Exercise materials »
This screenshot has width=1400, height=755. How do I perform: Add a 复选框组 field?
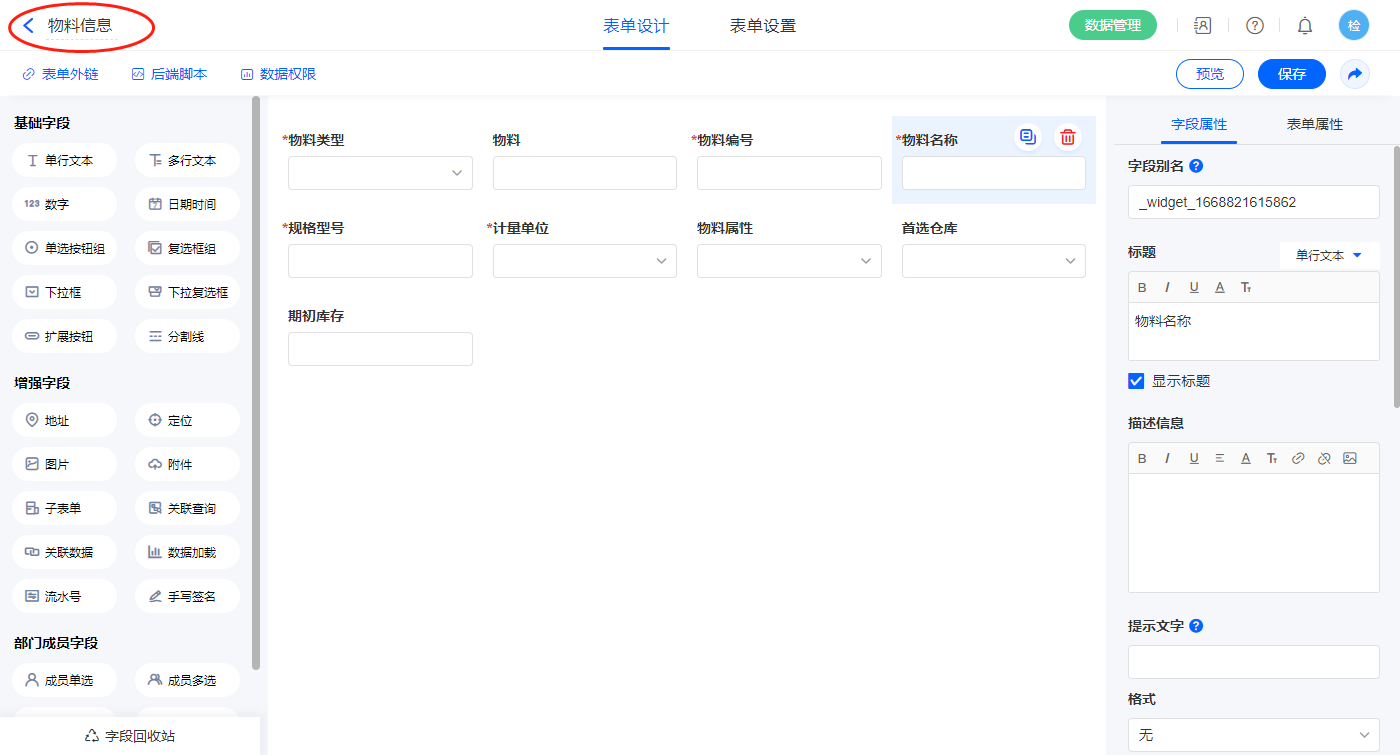click(187, 248)
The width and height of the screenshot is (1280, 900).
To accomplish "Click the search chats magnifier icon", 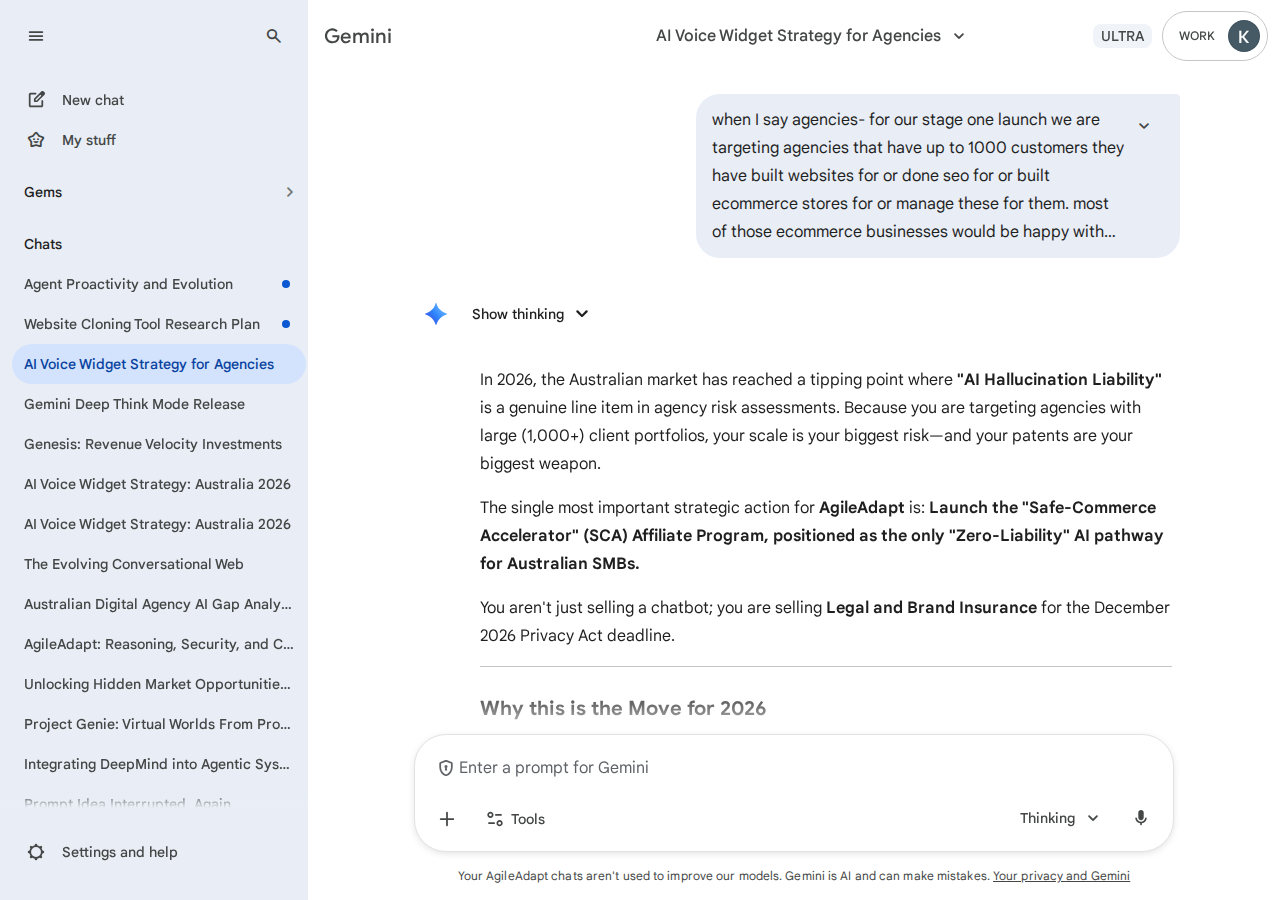I will [274, 36].
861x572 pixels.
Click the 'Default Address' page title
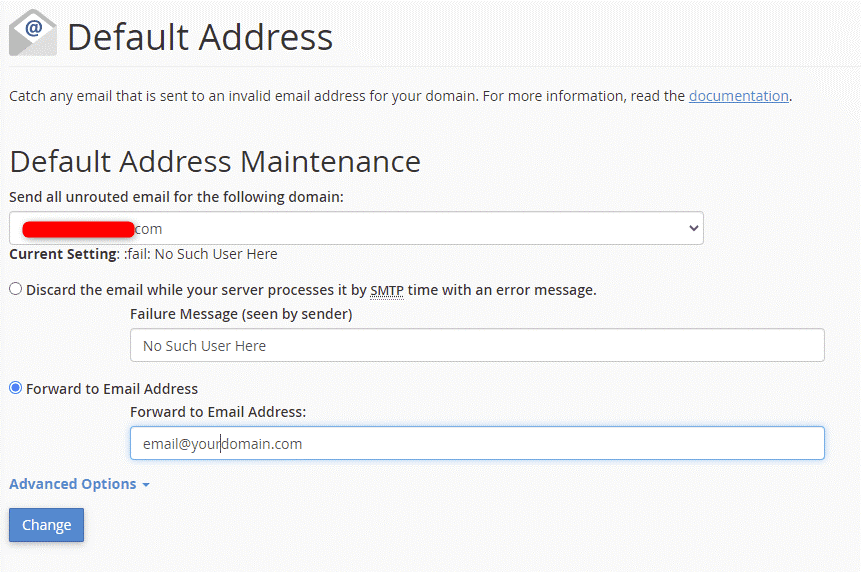pyautogui.click(x=200, y=37)
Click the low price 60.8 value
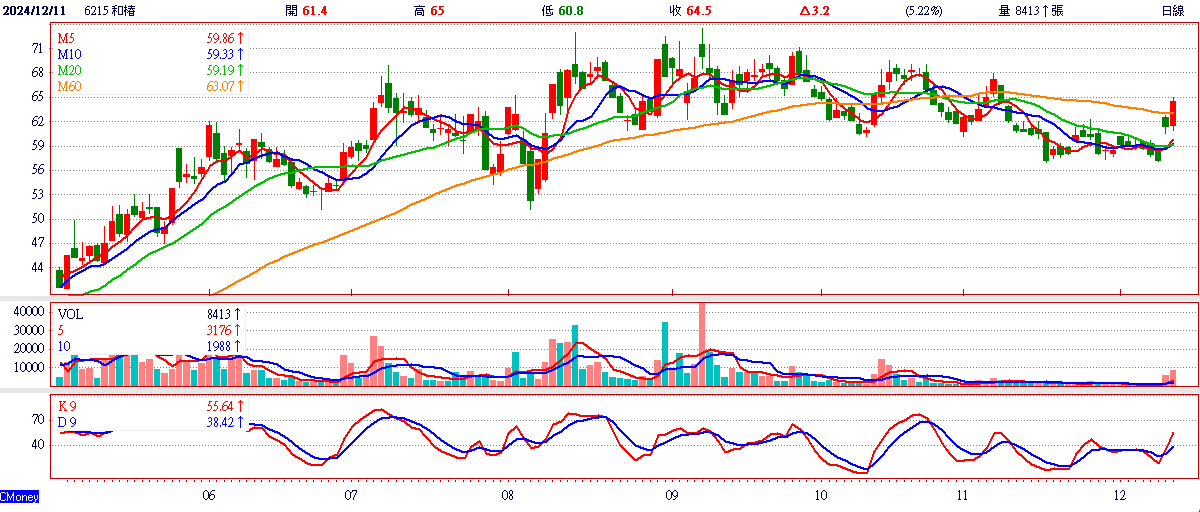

Aim of the task » Write out exactly the lines from the line that contains "861x572 pixels." through the end of the material, including both ends. No pictures belong in the copy.

Reply »
861x572 pixels.
Click the 'Default Address' page title
pyautogui.click(x=200, y=37)
Click the low price 60.8 value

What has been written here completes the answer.